Texte d'étude:
◆ ◆ ◆

Il est difficile de poser l’indication d'un traitement chirurgical pour une occlusion asymptomatique de la carotide commune. Ce dossier décrit le cheminement diagnostique et thérapeutique d'un cas particulier.
Clinique : homme de 67 ans ayant une sténose asymptomatique serrée évolutive de la carotide interne droite.
Facteurs de risque d’athérosclérose : hypertension artérielle ; tabac sevré ; hypercholestérolémie.
Écho Doppler : sténose serrée évolutive de la carotide interne droite évaluée, 70 % en critères ECST lors du dernier examen.
Occlusion de la carotide commune : l'imagerie
Compte rendu de l'angio-IRM faite un mois plus tard : sténose courte et hyperserrée de la carotide interne droite avec ralentissement des flux en aval.
Les clichés sont de très mauvaise qualité et peu interprétables et l'on complète le bilan par un angioscanner fait 15 jours plus tard.
Angioscanner : carotide commune droite non opacifiée. Carotide interne droite sus bulbaire opacifiée (flèche rouge).

◆ ◆ ◆

Données extraites:
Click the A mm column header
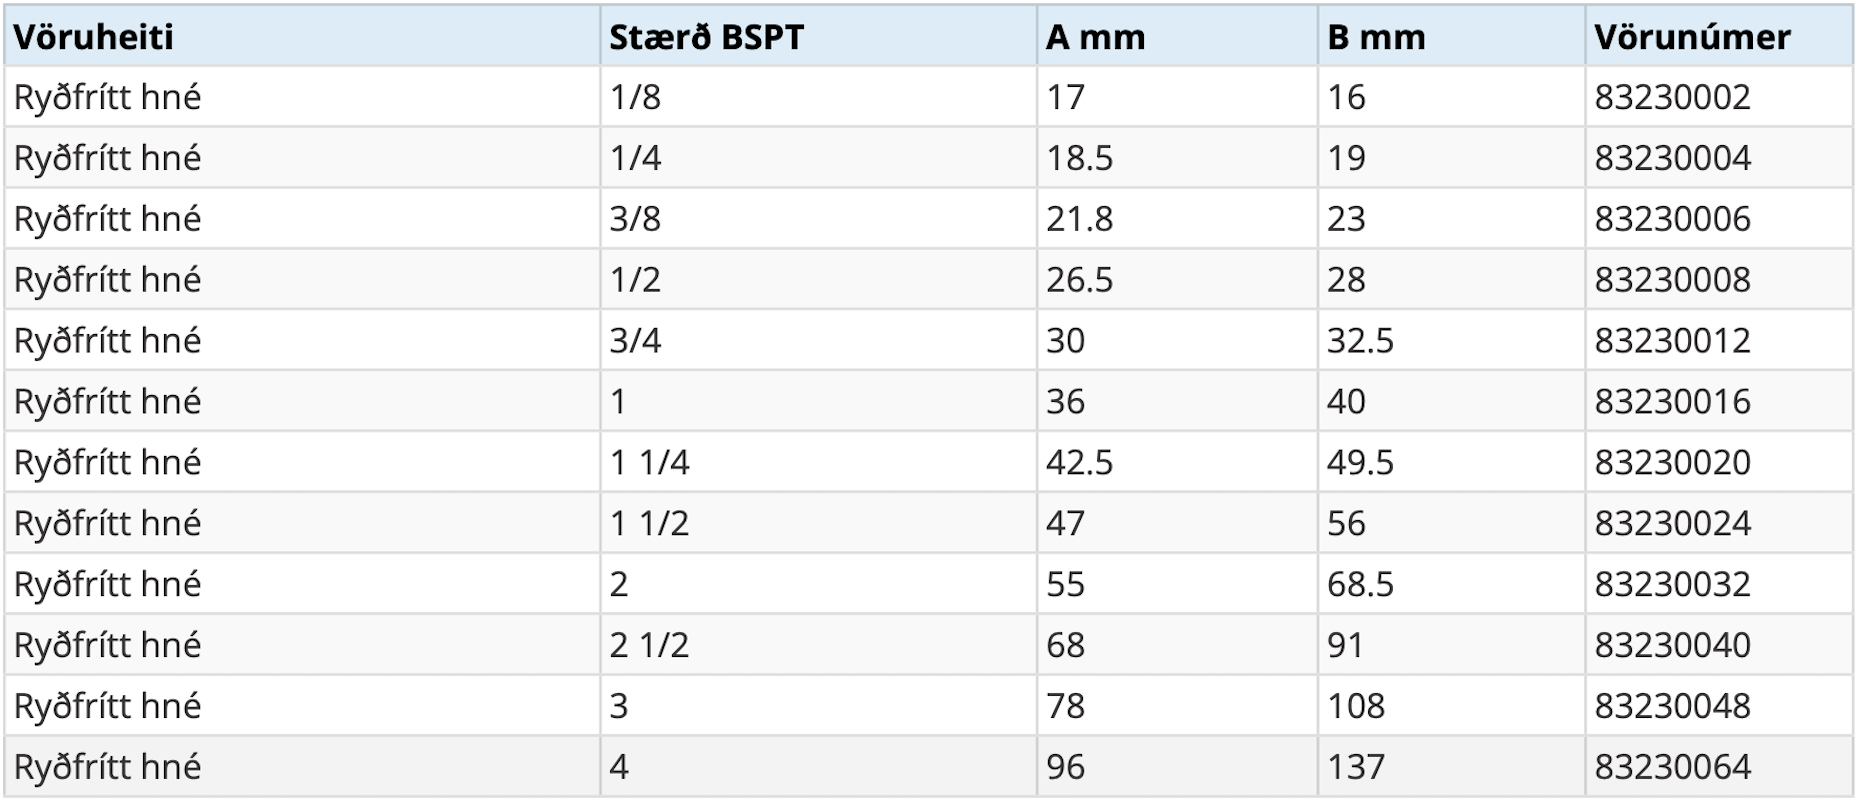 1095,37
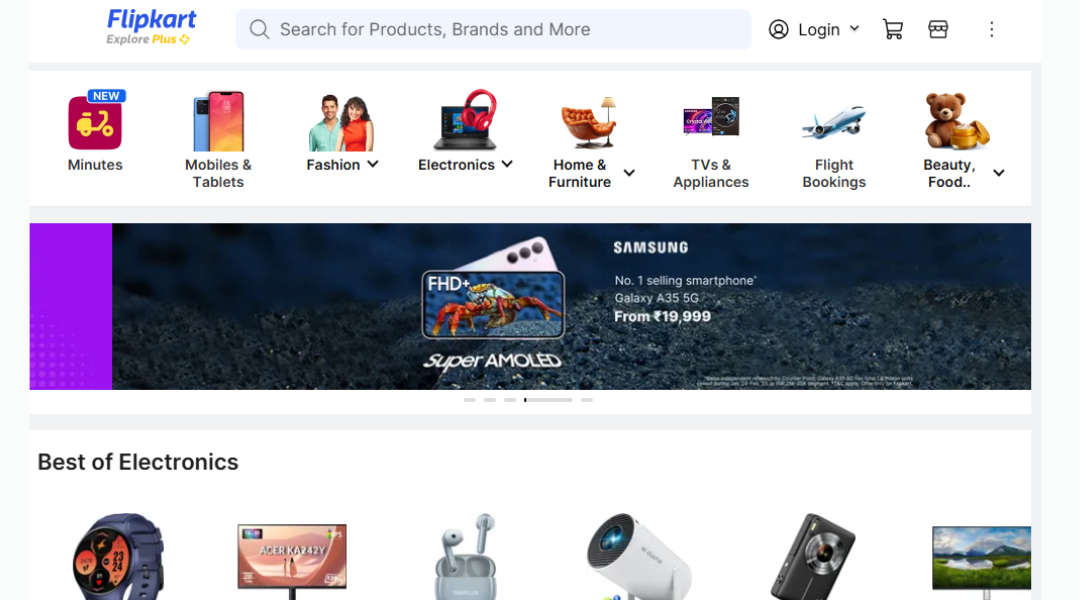Jump to the first banner carousel indicator

pos(470,400)
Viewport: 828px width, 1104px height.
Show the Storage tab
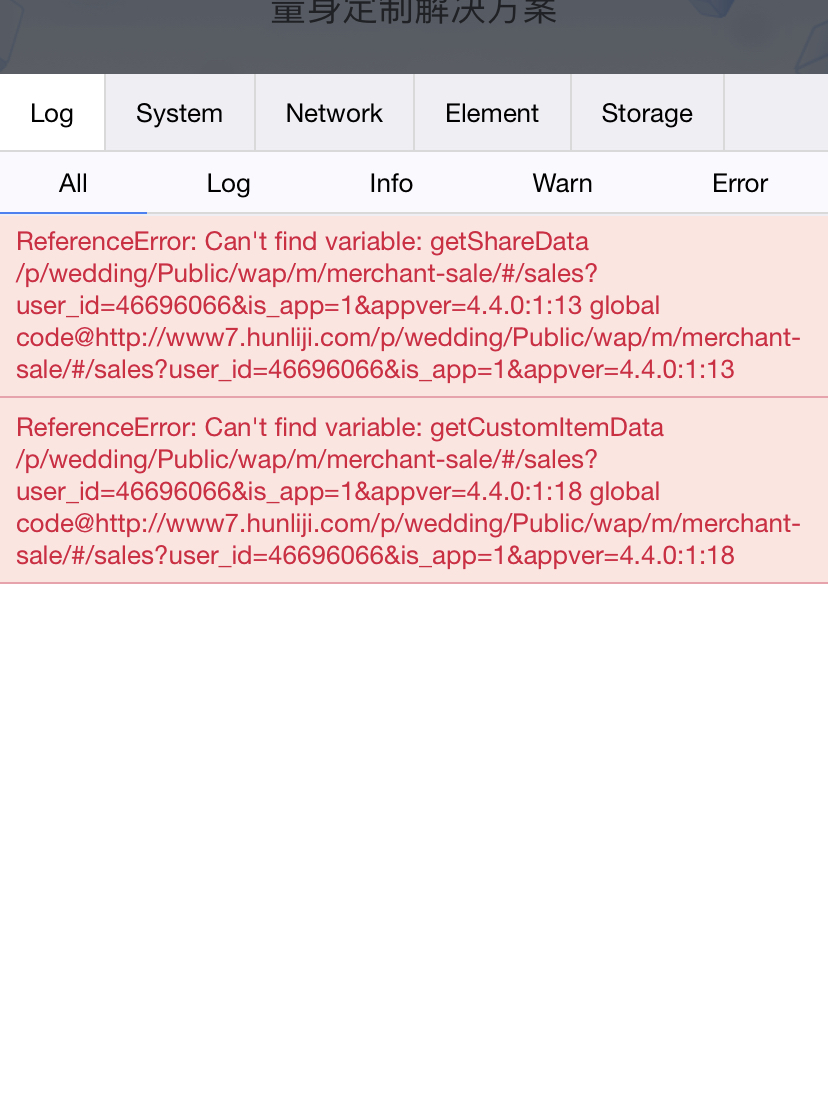[647, 113]
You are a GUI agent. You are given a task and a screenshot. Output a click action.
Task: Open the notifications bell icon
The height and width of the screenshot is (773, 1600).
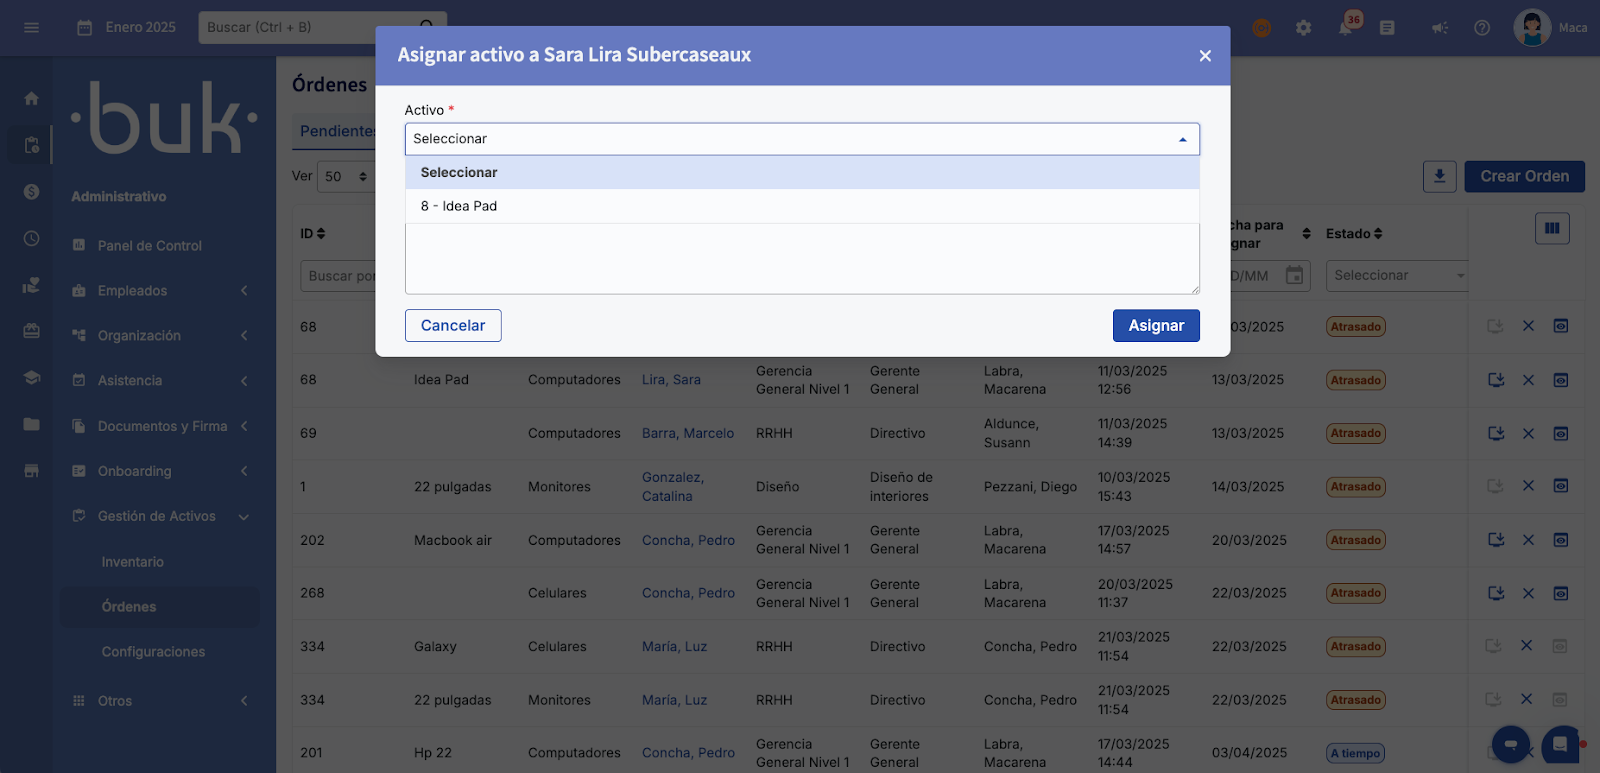tap(1345, 28)
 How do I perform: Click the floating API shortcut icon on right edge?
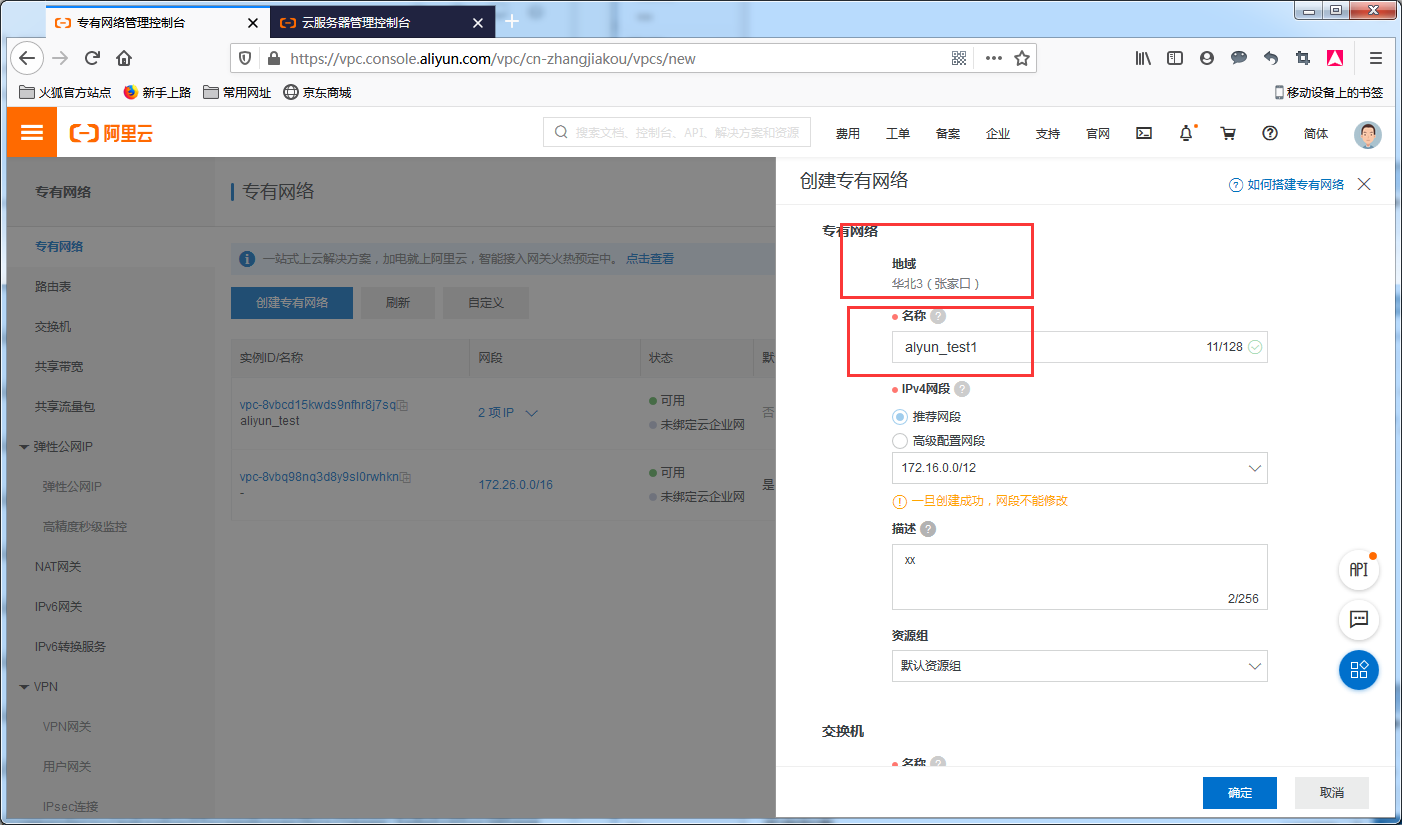click(1358, 569)
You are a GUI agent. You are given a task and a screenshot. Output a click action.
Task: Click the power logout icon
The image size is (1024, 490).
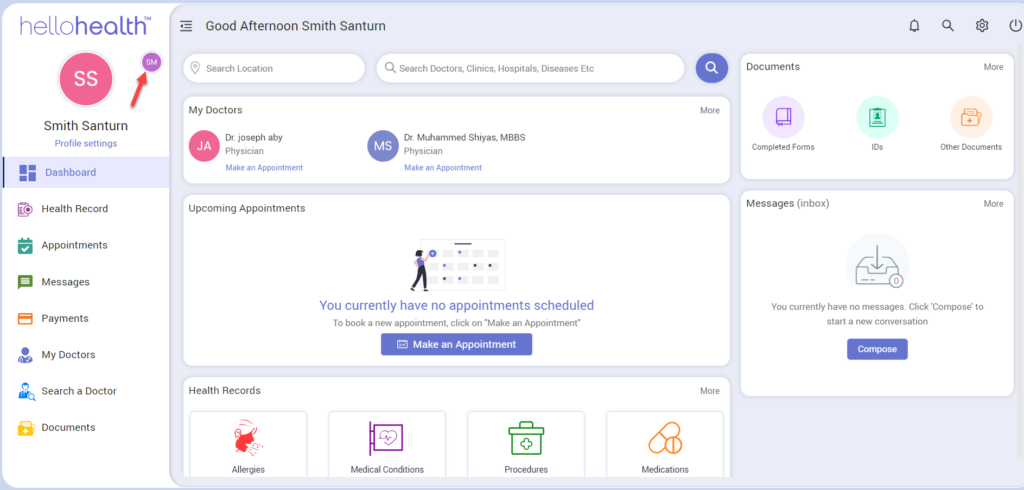click(1015, 26)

◆ ◆ ◆

Votre objectif: Recopiez fidèlement le passage du texte sur l'occlusion de la carotide commune compris entre « Il est difficile » et « carotide interne droite. », bornes incluses.

Résultat obtenu:
Il est difficile de poser l’indication d'un traitement chirurgical pour une occlusion asymptomatique de la carotide commune. Ce dossier décrit le cheminement diagnostique et thérapeutique d'un cas particulier.
Clinique : homme de 67 ans ayant une sténose asymptomatique serrée évolutive de la carotide interne droite.